STUDY: Compared To MSNBC And CNN, Fox News Devotes More Time To Trump Events And Less Time To Clinton Events
Blog ››› ››› ROB SAVILLO & BEN DIMIERO
Since June 1, Fox News has devoted significantly more time than cable news competitors CNN and MSNBC to airing live coverage of Republican presidential nominee Donald Trump’s campaign rallies, live events, and press conferences. Fox has also aired less live coverage of similar events from Democratic presidential nominee Hillary Clinton compared to its rivals.
In September alone, Fox News aired 7 hours and 32 minutes of live coverage from Trump events, compared to CNN, which aired 5 hours and 18 minutes of Trump events, and MSNBC, which aired 5 hours and 48 minutes of Trump events. Conversely, Fox aired only 3 hours and 25 minutes of Clinton events during the month -- far less than CNN (5 hours and 4 minutes) and MSNBC (5 hours and 14 minutes).
Combined, CNN, Fox News, and MSNBC together aired coverage of Trump’s events 71 times in September, totaling 18 hours and 39 minutes, and coverage of Clinton’s events 54 times, totaling 13 hours and 44 minutes. (Since most events were covered on all three networks simultaneously, each event could have been broadcast up to three times.)
Trump holds a large lead in overall airtime since Media Matters started tracking coverage of live events in June. Across the three cable networks, Trump’s events have been given 65 hours and 3 minutes of coverage, compared to 49 hours and 47 minutes of coverage for Clinton events. However, the gap in airtime is due in large part to the sheer number of Trump rallies and events during the period studied. The networks together aired some live coverage from Trump events 186 times during the period studied while airing coverage of Clinton events only 137 times. Clinton’s events were covered on average for 21 minutes and 48 seconds, compared to 20 minutes and 59 seconds for Trump.

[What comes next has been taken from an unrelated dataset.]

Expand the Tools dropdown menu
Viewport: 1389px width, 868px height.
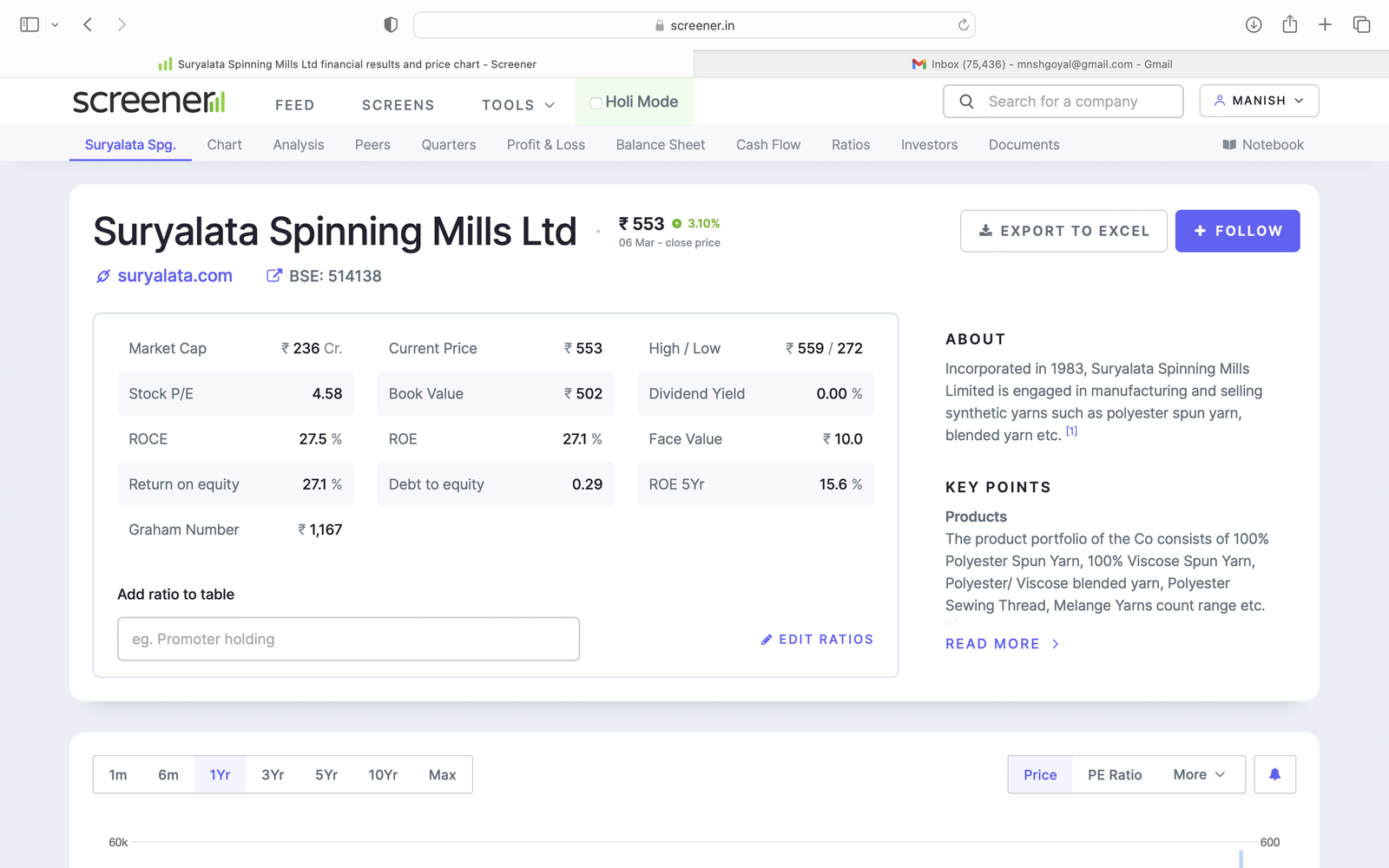[518, 105]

Since June 1, Fox News has devoted far less airtime to Clinton events than its cable rivals have -- 13 hours and 52 minutes for Fox, compared to 18 hours and 18 minutes for CNN and 17 hours 36 minutes for MSNBC. The conservative network also holds a wide lead in Trump event airtime during the same period: 25 hours and 25 minutes, compared to 21 hours and 27 minutes on CNN and 18 hours and 11 minutes on MSNBC.

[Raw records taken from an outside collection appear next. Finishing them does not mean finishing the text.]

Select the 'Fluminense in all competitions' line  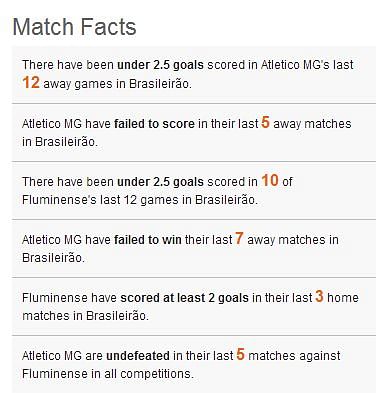pyautogui.click(x=108, y=374)
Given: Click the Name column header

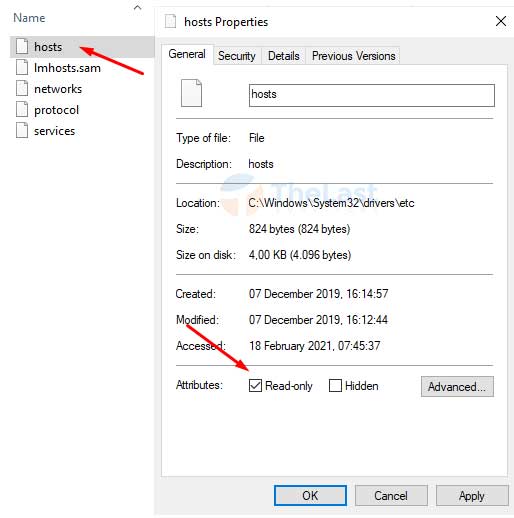Looking at the screenshot, I should [x=29, y=18].
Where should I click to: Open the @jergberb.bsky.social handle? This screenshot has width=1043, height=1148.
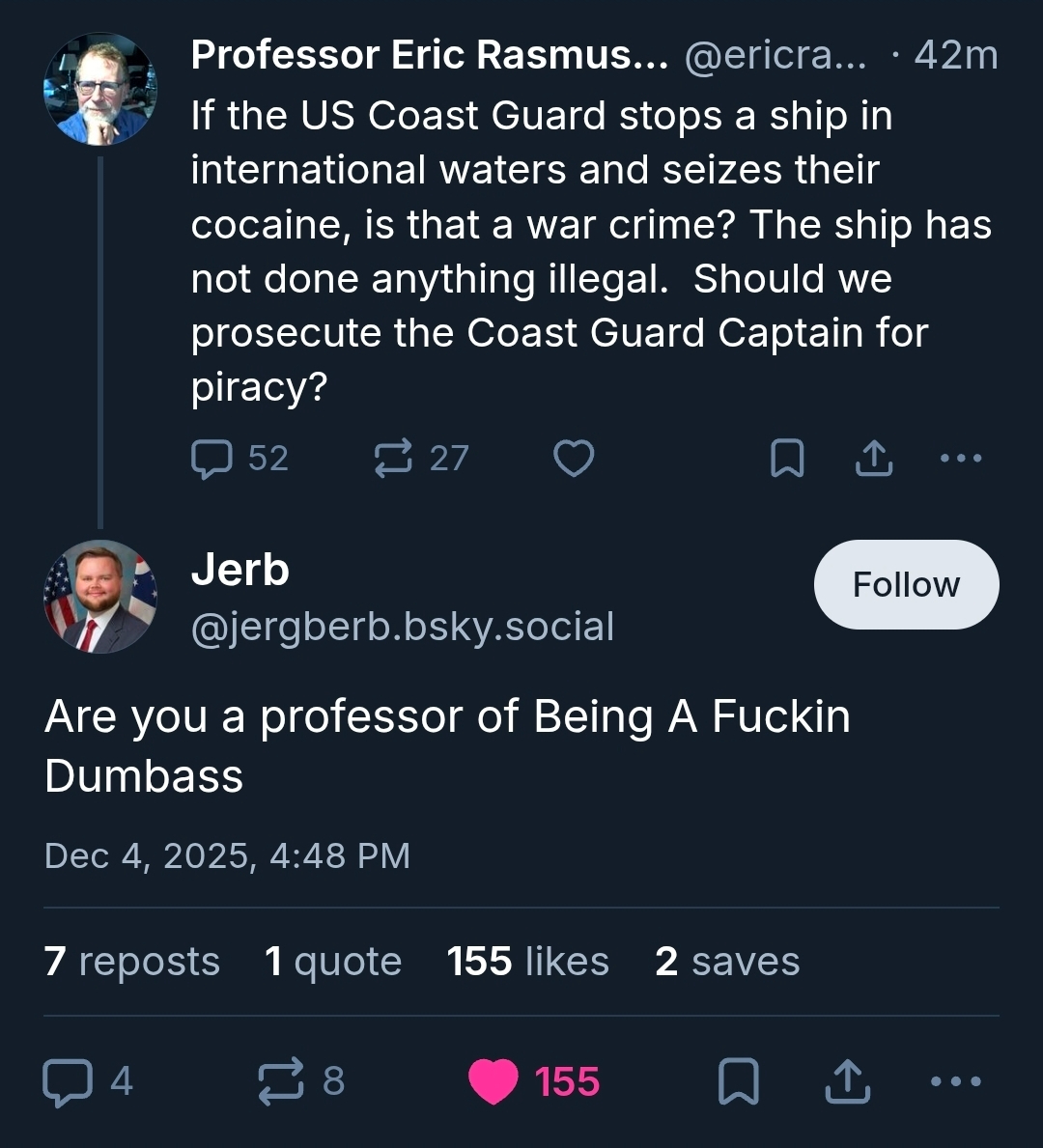click(403, 627)
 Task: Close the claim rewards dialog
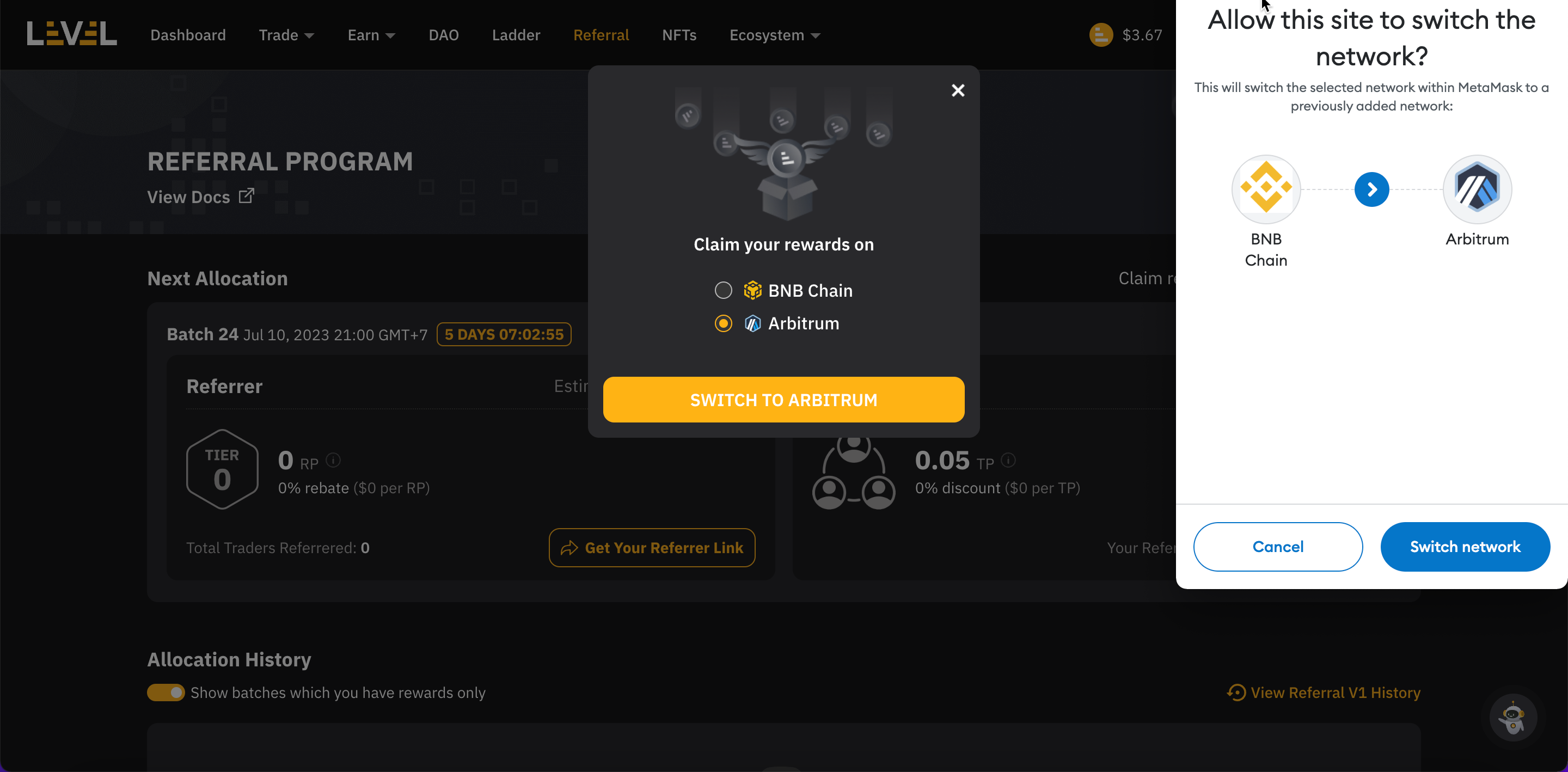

Trump’s wide advantage in event airtime is apparently part of a strategy by the candidate. He has cut back on interviews with non-Fox outlets -- seemingly in hopes that the networks will simply carry his events, where he mostly has an unchallenged platform to pitch himself to voters. (He has not held a press conference since July).
As Media Matters and others have documented, Trump has largely abandoned televised interviews with outlets other than the friendly Fox News. In July, Fox News media reporter Howard Kurtz noted Trump’s shift in interview strategy and wrote that some of the candidate’s advisers thought “it doesn’t matter if Trump bypasses interviews on CNN and MSNBC as long as those networks, along with Fox, keep carrying extended portions of his evening rallies, with the added benefit that he doesn’t have to answer questions.”

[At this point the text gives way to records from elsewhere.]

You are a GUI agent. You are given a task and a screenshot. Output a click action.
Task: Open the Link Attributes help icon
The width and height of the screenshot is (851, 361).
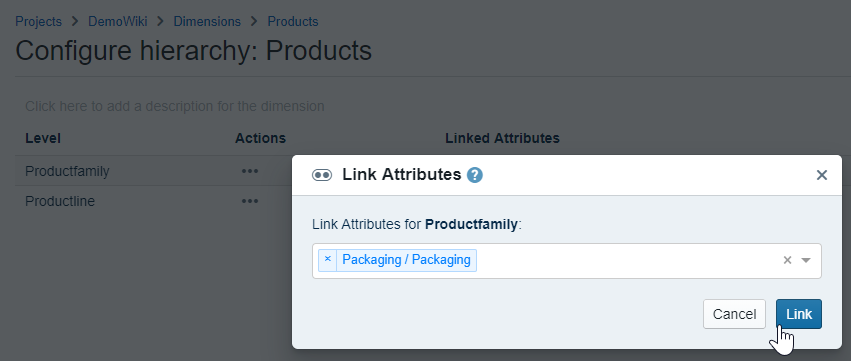click(475, 175)
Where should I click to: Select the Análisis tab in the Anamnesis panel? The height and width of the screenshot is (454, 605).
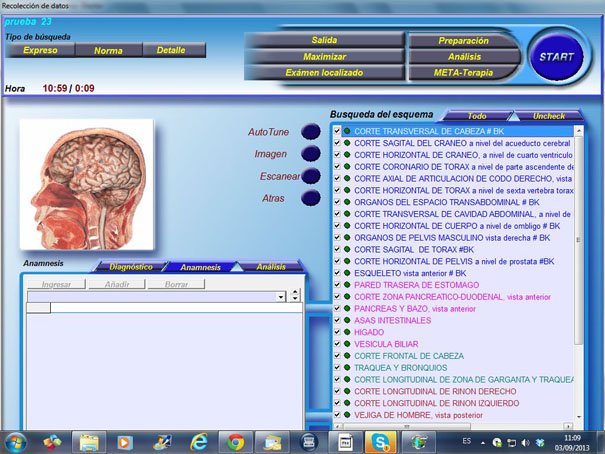pos(270,267)
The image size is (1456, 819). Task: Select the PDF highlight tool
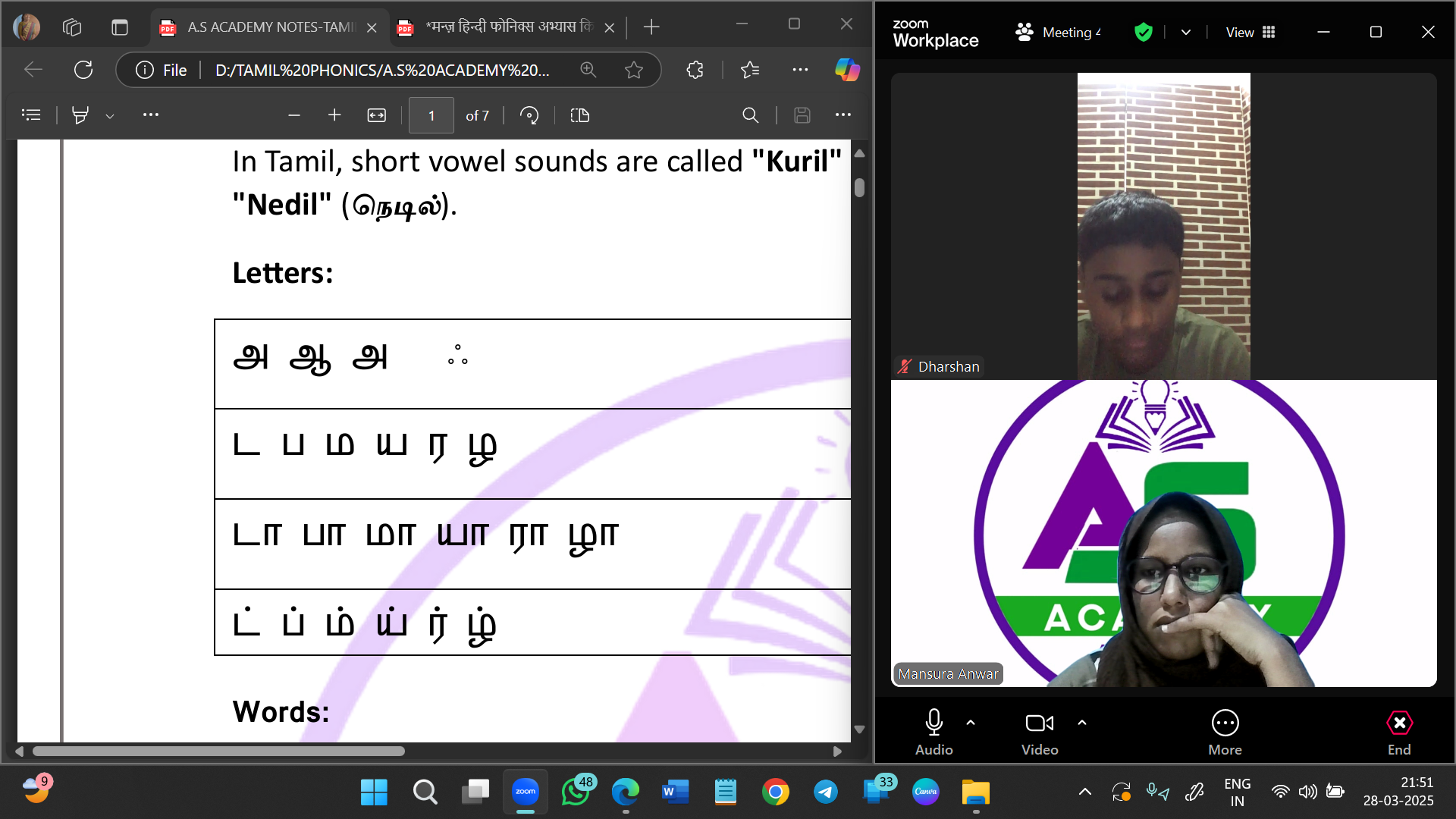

In an interview this week, top Trump adviser Roger Stone pointed to the cable news networks' penchant for airing Trump rallies as one of the ways they "aided" his rise, saying Trump "understood that his rallies, as long as he was drawing large crowds, would get coverage like a news event. Got wall-to-wall coverage on the cable networks."
From June 1 to September 30, we tracked all live coverage of rallies, events, or press conferences featuring Trump or Clinton on CNN, Fox News, and MSNBC between 6 a.m. and midnight. Timing for events began the moment newscasters stopped talking and switched audio over to the event and ended the moment audio switched back to the newsroom and newscasters began speaking again. All breaks in live coverage of events were timed separately and removed from totals. We excluded live coverage of the party conventions because the study defines the amount of coverage devoted to campaign events, and the conventions are considered unique events outside the media's normal day-to-day campaign coverage.